The tour mixes religious practice, such as prayer and baptism, with a political rally, creating a politically charged and nationalist religious identity. Speakers have included such antigovernment conspiracy theorists and extremists as Charlie Kirk, Roger Stone, Simone Gold, Sidney Powell, KrisAnne Hall, Richard Mack, and Alex Jones, among others, as well as right-wing pastors, preachers, and prophets.
The tour is not just a revival. It is an election campaign tool. It helps promote political candidates for office, who themselves trade in anti-democratic conspiracy theories, an aspect that has been central to the tour from the beginning. Flynn met Clark at the U.S. Senate campaign announcement of the Rev. Jackson Lahmeyer, a candidate that Flynn handpicked. Lahmeyer has publicly called Black Lives Matter a “domestic terrorist organization” and claimed on Facebook in November 2021 that Anthony Fauci was a “mass-murdering Luciferian” and in March 2022 called Nancy Pelosi a “demon” on Twitter. (For Flynn’s part, he has referred to Black Lives Matter as “having nothing to do with color” and has to do with “an ideology called Marxism.”) Flynn and Lahmeyer share this assessment, as Flynn himself has called the Democratic Party a “soulless, godless organization.”
These endorsements resonate with Flynn’s work on the tour, as he has claimed they are engaged in a spiritual and political battle for the nation’s soul. Lahmeyer, however, is only one of almost 100 candidates that Flynn has endorsed, forming a radical and extremist collection of would-be politicians. About 80% of those he has endorsed have spread election lies, and about 24 were at the Capitol for Jan.6.

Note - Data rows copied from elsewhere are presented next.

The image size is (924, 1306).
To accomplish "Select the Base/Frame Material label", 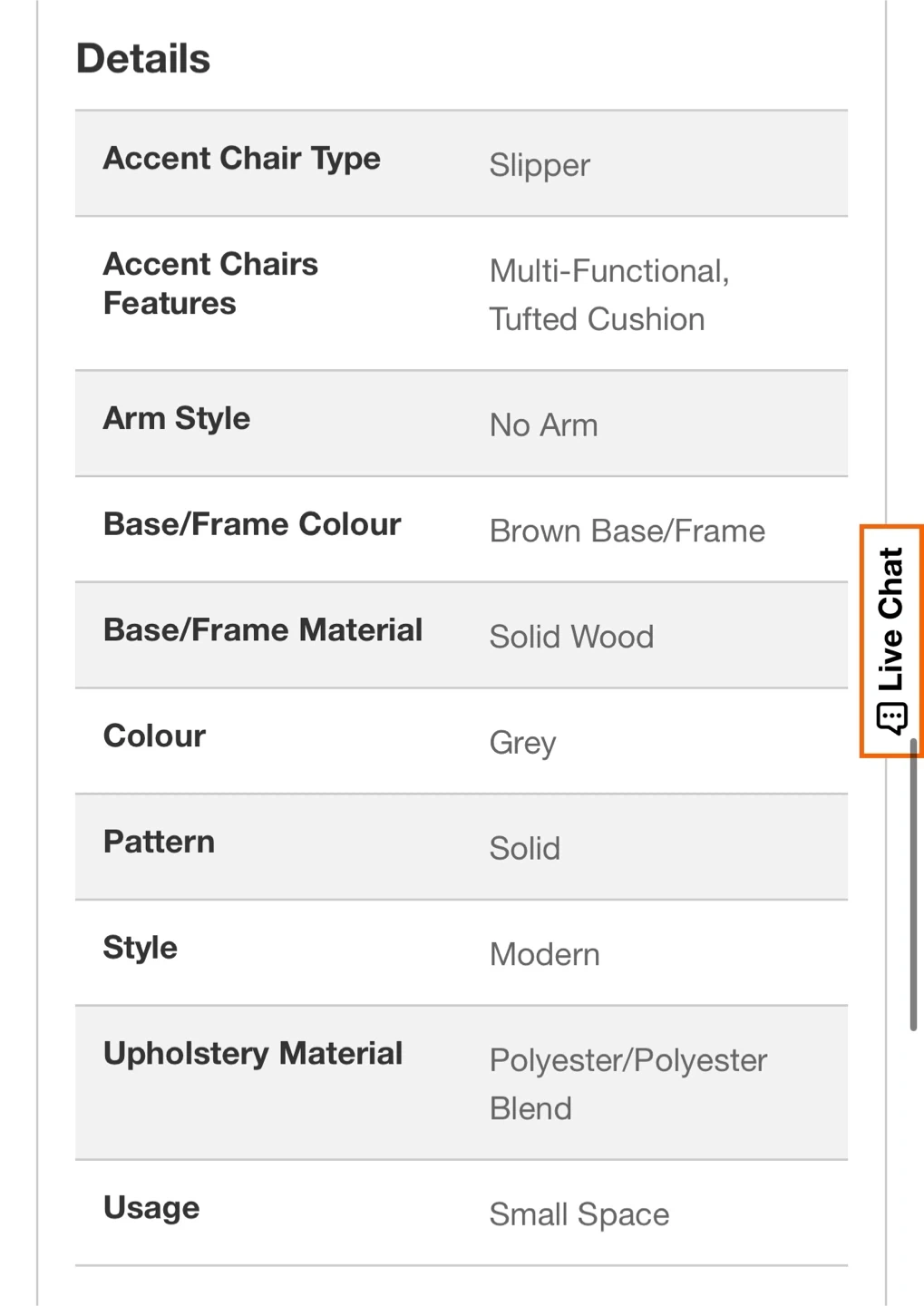I will click(x=263, y=630).
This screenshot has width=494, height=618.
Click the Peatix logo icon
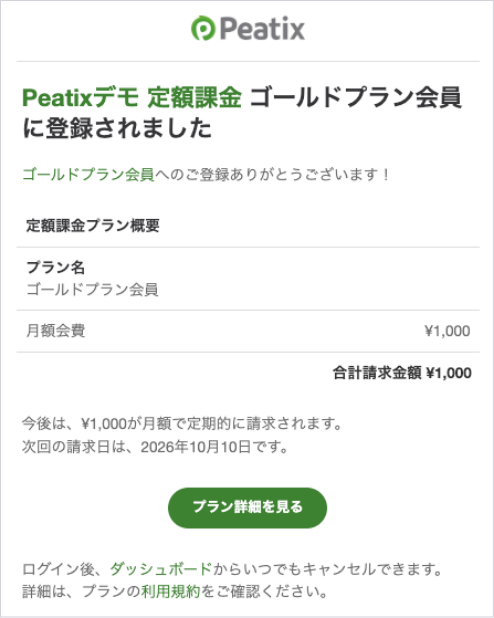203,28
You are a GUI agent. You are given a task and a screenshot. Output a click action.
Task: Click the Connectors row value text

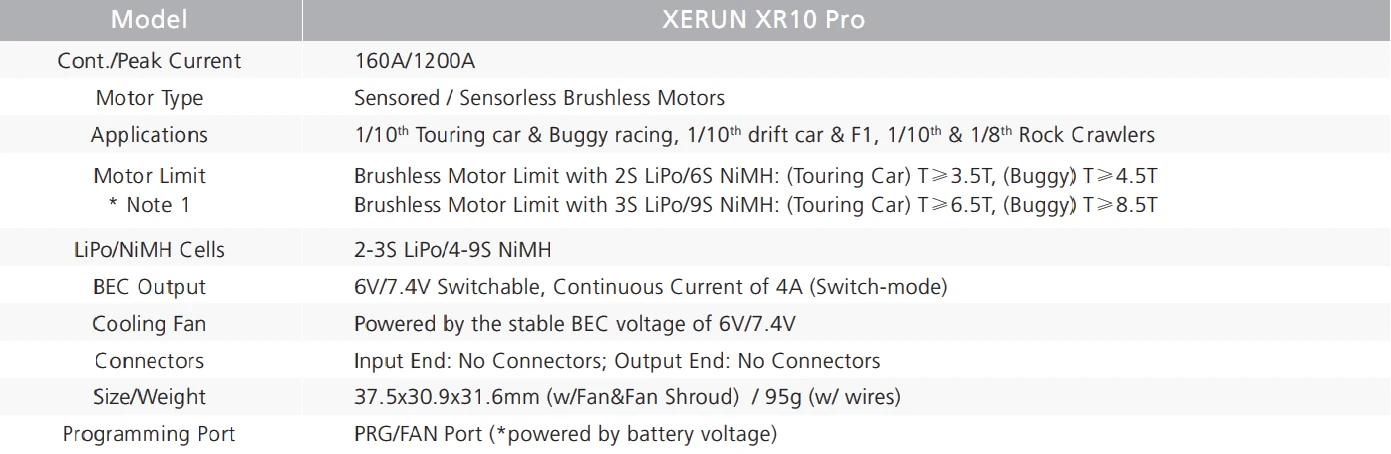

Flynn agrees with Lahmeyer when he says that Black Lives Matter is not a social justice organization but a Marxist one that is inherently anti-American. He has called other Americans “evil” and cast them as fundamentally other than real Americans. Flynn has said: “They dress like us and they talk like us, but they don’t think and act like us. … And they definitely do not want what it is that we want.”
This conspiracy-driven ideology is incoherent, but that may be the point. He apparently claims both China and Italy tried to interfere in the U.S. elections, and that progressives are somehow part of schemes to bring in immigrants to destroy U.S. cities and to undermine U.S. liberties. He hits on so many enemies of the United States that nearly anyone on the right can find purchase in his cause. And although not logical, it is a worldview that legitimizes the beliefs and actions of those who have been radicalized over the last several years, making extremism and anti-democratic sentiments patriotic.
In such an environment, political opponents and others are cast not just as misguided, not as just trying to live their lives. They are seen instead as traitors, as evil – and, as what they represent is un-American to Flynn and others, they are also portrayed as a foreign imposition on the country that must be dealt with.